Ken Malcome 2.0 for the Bulldogs might have started to take shape when he cut the cord in late September, leaving the program ever so briefly before asking coach Mark Richt the next day if he could rejoin the team.
“I said, ‘Yeah, you can come back, but I’d like to see the best Ken Malcome you can possibly be,” Richt said this off-season. “He has turned it around in his attitude towards school, he has turned it around in his attitude towards practice.”
There have been bumps along the road.
Malcome was one of three running backs suspended for the New Mexico State game last November for reportedly failing a drug test, but he’s still here, unlike his friend Isaiah Crowell, who is now at Alabama State after being dismissed from Georgia after a felony weapons arrest in late June.
“I talk to him every day,” Malcome said. “I talk to him all the time about just staying humble and just change for the better.”
Sort of like Malcome.
“Oh, man, it’s a complete 180,” running backs coach Bryan McClendon said. “Now, he did have some things that we had to work through off the field that I think definitely affected how well he was taking stuff. Once I helped him out in that regard, where he was able to focus fully on football, you saw him make leaps and bounds.”
Malcome went from fifth-string at one point last year to leading Georgia in rushing in its final three games, including 51 yards on 12 carries in the Outback Bowl.
SOUTH CAROLINA: Usually having four new assistants is a big problem for a football staff. At South Carolina, it’s just Steve Spurrier’s latest step at chasing a Southeastern Conference title.
The Gamecocks head into the season with running backs coach Everette Sands, linebackers coach Kirk Botkin, secondary coach Grady Brown and special teams coordinator Joe Robinson – all first timers on a staff that led the Gamecocks to their most wins in a season ever at 11-2 last fall.
Add in Lorenzo Ward becoming the team’s first-time defensive coordinator and the loss of strength coach Craig Fitzgerald and it seems like a lot of turnover for a team on the rise.

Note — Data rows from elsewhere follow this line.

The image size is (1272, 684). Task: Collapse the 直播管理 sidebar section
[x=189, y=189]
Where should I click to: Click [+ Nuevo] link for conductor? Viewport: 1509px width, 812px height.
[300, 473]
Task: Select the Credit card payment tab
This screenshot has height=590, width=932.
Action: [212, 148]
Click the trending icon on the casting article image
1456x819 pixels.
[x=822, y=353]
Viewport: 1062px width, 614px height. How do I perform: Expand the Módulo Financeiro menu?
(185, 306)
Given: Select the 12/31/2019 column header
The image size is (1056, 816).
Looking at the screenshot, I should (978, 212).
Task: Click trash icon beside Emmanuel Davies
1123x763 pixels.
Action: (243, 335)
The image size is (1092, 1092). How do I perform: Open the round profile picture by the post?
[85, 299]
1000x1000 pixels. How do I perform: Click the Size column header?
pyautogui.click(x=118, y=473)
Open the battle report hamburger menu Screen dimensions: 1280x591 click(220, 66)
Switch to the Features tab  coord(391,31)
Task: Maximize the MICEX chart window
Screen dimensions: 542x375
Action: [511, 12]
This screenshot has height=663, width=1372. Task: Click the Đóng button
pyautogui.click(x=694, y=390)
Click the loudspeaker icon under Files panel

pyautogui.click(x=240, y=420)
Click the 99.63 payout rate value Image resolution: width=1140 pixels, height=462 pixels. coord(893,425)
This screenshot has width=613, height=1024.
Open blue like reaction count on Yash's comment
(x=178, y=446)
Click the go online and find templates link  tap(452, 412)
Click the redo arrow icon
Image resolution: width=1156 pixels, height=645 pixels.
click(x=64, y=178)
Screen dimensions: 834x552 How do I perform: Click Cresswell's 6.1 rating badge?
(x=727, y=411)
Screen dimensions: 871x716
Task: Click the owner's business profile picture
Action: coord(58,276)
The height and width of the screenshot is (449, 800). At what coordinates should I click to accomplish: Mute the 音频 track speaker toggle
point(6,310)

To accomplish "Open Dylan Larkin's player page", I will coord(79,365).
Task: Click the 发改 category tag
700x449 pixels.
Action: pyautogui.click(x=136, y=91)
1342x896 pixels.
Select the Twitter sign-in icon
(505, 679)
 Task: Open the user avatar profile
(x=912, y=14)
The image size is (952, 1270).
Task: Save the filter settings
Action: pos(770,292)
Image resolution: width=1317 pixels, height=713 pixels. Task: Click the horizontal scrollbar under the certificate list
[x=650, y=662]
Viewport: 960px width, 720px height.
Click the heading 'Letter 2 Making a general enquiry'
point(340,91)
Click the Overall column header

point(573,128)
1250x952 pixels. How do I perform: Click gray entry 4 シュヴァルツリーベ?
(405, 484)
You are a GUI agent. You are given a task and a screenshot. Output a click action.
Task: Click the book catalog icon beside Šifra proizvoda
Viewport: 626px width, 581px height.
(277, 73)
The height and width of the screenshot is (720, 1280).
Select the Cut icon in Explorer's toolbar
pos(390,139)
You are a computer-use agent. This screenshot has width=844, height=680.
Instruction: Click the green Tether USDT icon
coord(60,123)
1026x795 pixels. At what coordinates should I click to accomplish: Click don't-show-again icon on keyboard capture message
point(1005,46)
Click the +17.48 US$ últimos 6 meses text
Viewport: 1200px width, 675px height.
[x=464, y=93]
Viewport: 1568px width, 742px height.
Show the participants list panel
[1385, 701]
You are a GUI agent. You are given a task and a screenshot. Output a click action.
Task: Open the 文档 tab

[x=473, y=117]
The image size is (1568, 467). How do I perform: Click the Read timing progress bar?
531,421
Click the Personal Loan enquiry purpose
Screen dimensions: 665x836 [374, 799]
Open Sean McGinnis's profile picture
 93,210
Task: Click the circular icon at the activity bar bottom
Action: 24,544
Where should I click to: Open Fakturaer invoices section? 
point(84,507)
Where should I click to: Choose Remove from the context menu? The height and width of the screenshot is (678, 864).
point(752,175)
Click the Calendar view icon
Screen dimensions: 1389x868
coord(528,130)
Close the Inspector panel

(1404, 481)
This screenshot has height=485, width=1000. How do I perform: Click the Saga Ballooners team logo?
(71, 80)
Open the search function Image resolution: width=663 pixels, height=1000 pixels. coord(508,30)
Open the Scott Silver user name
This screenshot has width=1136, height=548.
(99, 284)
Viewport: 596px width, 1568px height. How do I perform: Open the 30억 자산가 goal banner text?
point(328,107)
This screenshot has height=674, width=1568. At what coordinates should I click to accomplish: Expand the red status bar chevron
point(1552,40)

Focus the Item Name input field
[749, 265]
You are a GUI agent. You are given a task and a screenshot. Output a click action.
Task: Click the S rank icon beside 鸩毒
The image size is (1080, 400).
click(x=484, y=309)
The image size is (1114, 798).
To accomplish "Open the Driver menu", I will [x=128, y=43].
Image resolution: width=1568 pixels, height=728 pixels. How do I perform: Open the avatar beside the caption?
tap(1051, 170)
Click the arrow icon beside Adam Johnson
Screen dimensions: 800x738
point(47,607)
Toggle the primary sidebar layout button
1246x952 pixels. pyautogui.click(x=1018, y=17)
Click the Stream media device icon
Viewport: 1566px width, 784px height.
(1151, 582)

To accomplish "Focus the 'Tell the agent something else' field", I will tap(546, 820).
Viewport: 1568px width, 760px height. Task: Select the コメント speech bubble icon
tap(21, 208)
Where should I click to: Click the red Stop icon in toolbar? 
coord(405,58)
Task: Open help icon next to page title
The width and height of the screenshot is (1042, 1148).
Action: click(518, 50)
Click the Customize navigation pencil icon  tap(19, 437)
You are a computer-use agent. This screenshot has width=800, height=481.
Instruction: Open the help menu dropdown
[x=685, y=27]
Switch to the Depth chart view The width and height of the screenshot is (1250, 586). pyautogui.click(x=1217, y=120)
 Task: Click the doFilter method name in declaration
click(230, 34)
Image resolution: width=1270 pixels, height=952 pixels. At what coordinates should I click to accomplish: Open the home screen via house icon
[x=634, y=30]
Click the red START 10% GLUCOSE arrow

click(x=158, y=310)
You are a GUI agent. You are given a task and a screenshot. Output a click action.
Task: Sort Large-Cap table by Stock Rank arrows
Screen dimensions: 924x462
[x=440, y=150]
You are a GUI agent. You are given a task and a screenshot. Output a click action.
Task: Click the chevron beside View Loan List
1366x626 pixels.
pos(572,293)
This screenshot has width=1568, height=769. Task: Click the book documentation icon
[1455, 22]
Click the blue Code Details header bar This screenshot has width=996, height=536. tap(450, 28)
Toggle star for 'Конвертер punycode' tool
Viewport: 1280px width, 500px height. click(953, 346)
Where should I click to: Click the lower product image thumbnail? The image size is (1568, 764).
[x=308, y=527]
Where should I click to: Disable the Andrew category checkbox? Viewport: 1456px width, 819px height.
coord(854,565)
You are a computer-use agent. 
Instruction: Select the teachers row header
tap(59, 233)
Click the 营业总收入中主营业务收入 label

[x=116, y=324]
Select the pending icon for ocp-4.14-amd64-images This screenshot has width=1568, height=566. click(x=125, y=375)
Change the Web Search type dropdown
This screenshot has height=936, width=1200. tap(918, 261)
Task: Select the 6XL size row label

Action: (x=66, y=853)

“We haven’t had nearly the turnover some of those other boys have had,” Spurrier said with a grin Sunday.
Spurrier said the group’s quickly fit and kept the Gamecocks grinding through a largely quiet off-season.
In fact, Spurrier’s found it kind of fun to peek in on the new guys and find out how they do things. He’s done it a lot with Robinson, who coached at North Carolina last season and at LSU the three years before that.
“He knows his stuff,” Spurrier said. “I’ve really enjoyed coming in to special teams meetings and watching him explain things to the guys.”
Ward had been on South Carolina’s staff the previous three years and Spurrier promoted from within when defensive coordinator Ellis Johnson became head coach at Southern Miss last December.
Botkin picks up Ward’s position spot at linebacker with former Southern Miss assistant Brown essentially swapping places with ex-South Carolina secondary coach Jeep Hunter, now with Johnson on the Eagles’ staff.
Sands was hired to replace Jay Graham, who left to coach running backs at his alma mater of Tennessee.
Last year’s special teams coach John Butler took a spot on Bill O’Brien’s staff at Penn State as did Fitzgerald. Joe Connolly, Fitzgerald’s assistant at South Carolina, was promoted to lead the weight room.